Go through the data line by line. Copy each one holding the string "will".

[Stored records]

--- START ---

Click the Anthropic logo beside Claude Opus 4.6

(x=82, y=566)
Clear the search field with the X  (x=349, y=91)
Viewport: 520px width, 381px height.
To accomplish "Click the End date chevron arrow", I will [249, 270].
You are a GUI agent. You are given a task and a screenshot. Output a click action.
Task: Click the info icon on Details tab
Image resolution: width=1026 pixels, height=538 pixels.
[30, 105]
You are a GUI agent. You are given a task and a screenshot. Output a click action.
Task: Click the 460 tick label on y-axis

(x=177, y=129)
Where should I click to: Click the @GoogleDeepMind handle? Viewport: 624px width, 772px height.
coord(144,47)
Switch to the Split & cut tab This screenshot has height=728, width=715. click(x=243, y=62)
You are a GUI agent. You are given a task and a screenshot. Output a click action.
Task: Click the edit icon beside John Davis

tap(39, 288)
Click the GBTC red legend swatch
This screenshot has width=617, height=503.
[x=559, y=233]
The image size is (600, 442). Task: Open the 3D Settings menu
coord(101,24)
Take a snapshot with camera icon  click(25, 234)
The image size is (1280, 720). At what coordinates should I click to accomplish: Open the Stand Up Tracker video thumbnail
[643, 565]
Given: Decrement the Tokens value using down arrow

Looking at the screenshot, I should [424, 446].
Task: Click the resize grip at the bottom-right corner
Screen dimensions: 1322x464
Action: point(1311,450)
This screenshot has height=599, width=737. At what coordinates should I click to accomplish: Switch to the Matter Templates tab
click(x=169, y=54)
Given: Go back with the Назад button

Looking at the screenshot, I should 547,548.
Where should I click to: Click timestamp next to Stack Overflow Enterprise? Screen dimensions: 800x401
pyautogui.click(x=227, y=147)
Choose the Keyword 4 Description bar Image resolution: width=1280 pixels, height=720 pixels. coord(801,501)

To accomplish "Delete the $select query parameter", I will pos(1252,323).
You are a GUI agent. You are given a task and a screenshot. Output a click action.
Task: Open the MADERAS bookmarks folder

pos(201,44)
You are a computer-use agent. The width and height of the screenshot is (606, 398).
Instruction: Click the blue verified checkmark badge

--- END ---

Problem solution:
To accomplish "Click the End date chevron arrow", I will [249, 270].
To accomplish "Delete the $select query parameter", I will pos(1252,323).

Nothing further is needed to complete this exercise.